PCR targets are either the mitochondrial gene for cytochrome oxidase subunit I (COI), known as the DNA barcode region, or a region of the ribosomal RNA operon (either just the first internal transcribed spacer (ITS1) or part of the 18S subunit plus the ITS1), or regions of nuclear protein coding genes (POP4, EIF3L, RPA, DDOST). These latter have been developed as fruit fly-specific diagnostic loci (see Krosch et al. 2017).

Sequencing of the universal COI barcode has become a standard protocol for all Australian diagnostic labs. This technique can provide information about population-level variation and has an international, independently growing reference dataset. However, difficulties can still arise among closely related species within species complexes.

For the ITS1, the size of the PCR amplicon is useful for identification of a few species. However, restriction digestion of the ITS1 PCR amplicon, which denotes the actual sequence in defined regions of the amplicon, is recommended for all analyses as a more robust method of identification. This is referred to as restriction fragment length polymorphisms (RFLP) analysis. Reference data has been developed for the economically important species. However, the RFLP does not necessarily eliminate non-economic fruit flies for which reference data have not been developed.

In addition to the tradition DNA barcode region (COI), a new suite of diagnostic markers have been developed. Further, there have been some updated to the COI primers used for Diptera to mitigate issues surrounding the amplification of numts (pseudogenes).

Three methods are presented here, all of which can use a common sample storage and handling technique, DNA extraction method, and are based on PCR (Polymerase Chain Reaction) analysis.

Choice of method

DNA barcoding is generally recommended over the PCR-RFLP (restriction fragment length polymorphism) methods because:

(a) DNA barcoding can produce better resolution between species as it utilises variation in the complete sequence amplified. PCR-RFLP is limited to variation at just a few or several 4-6 bp restriction sites within the amplicon, the suite of which are dependent on the nature of the restriction enzymes used

(b) DNA barcoding uses a very large reference sequence database. This is international, publicly accessible and constantly being added-to by unrelated institutions and projects. Consequently there is greater inclusion of taxonomically comparative species and population data to improve confidence in identification. PCR-RFLP generally relies on in-house developed reference restriction patterns; therefore comparative species and population data are incorporated at a significantly reduced rate without contributions from independent and international laboratories

(c) DNA barcoding is quantifiable and accessible to bioinformatics analyses. PCR-RFLP is essentially qualitative, relying on visual inspection against control samples and molecular weight markers.
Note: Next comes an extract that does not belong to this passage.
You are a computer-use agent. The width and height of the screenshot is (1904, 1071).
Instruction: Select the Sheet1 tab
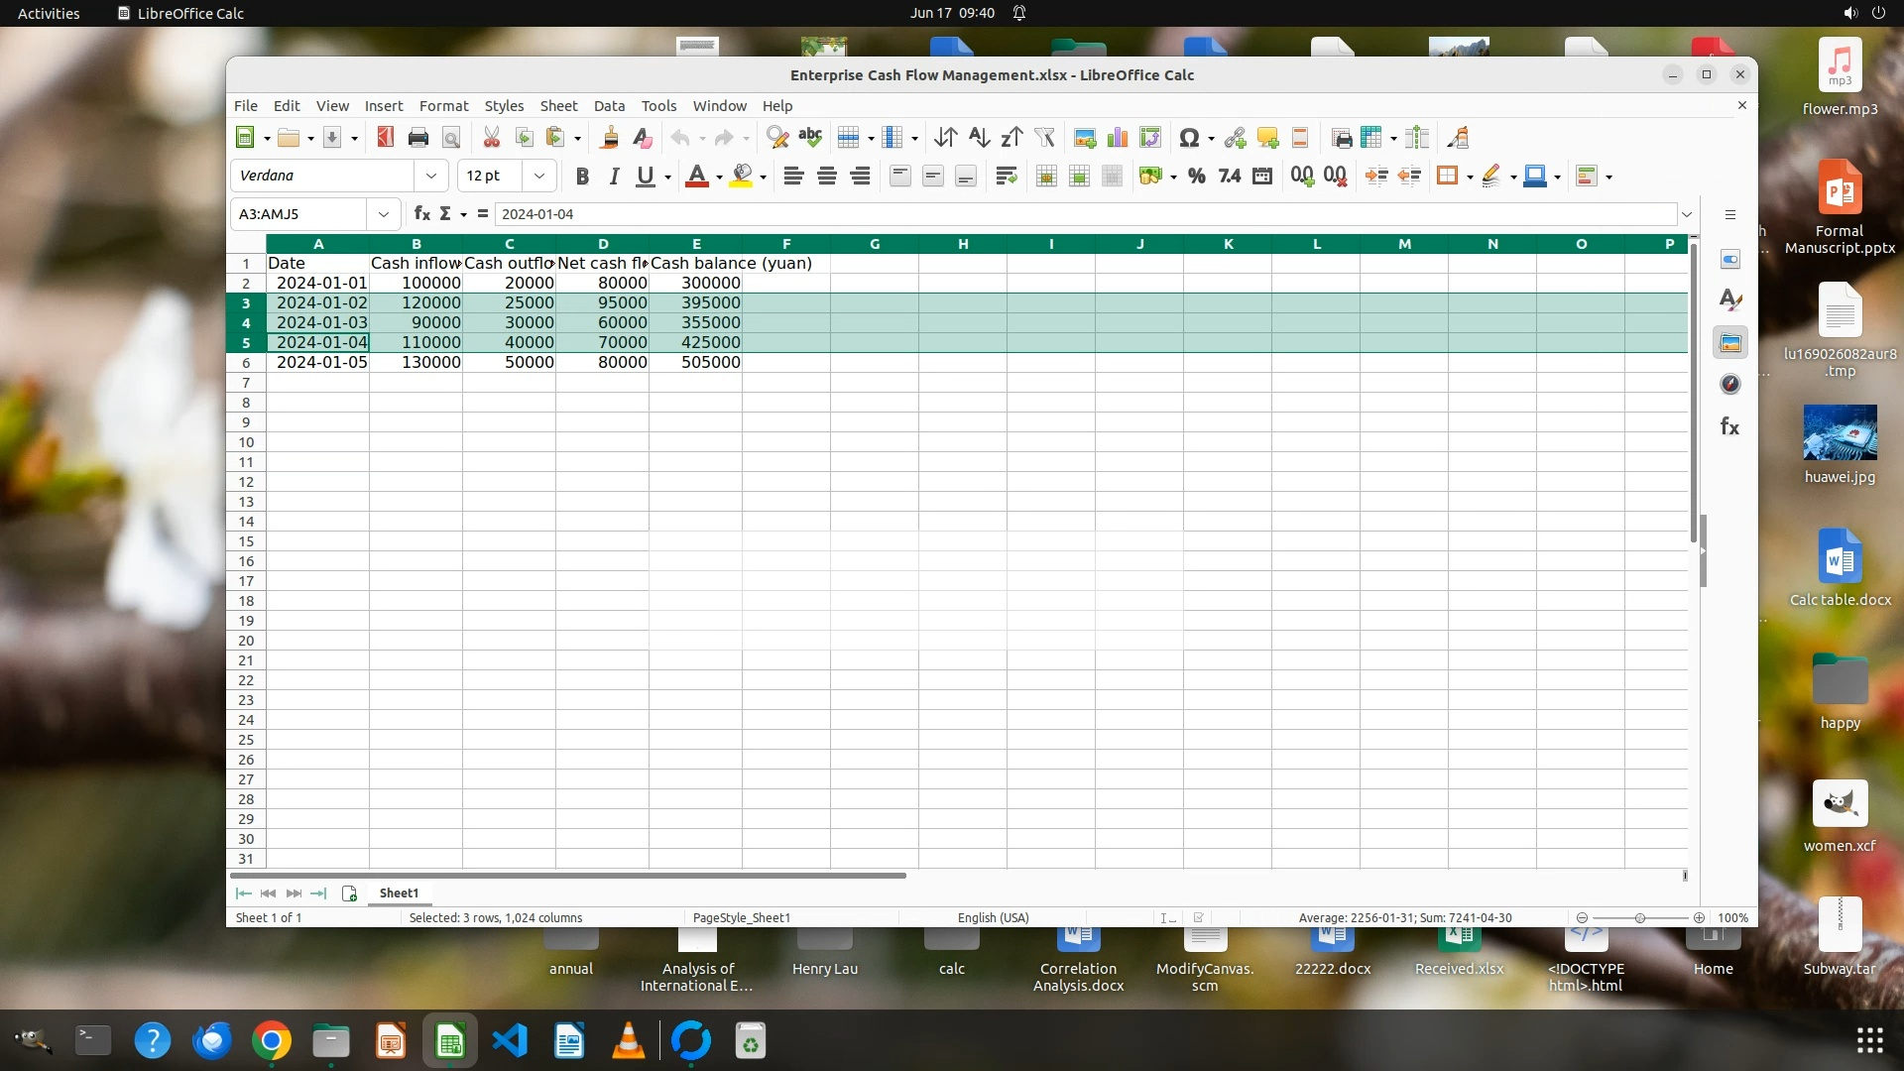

If access to a laboratory with DNA sequencing equipment is difficult, PCR-RFLP is a useful alternative for the majority of species. There are also some species for which identification is ambiguous with DNA barcoding but not for PCR-RFLP (see Diagnostic methods used to identify fruit flies). However, while this may be a function of the different gene regions used, it may also be a result of the many more species and populations included in the DNA barcode database covering more of the variation.

Gene regions used

DNA barcoding generally utilises a mitochondrial locus within the cytochrome oxidase I (COI) gene as a standard barcode; however, recently developed nuclear protein coding loci can also be used and are discussed here. RFLP methods both utilise a ribosomal DNA (rDNA) gene region that includes the first internal transcribed spacer (ITS1).

Both gene regions have been chosen for the suitability of their sequences to be distinct between species (Jinbo et al. 2011; Wang et al. 2015).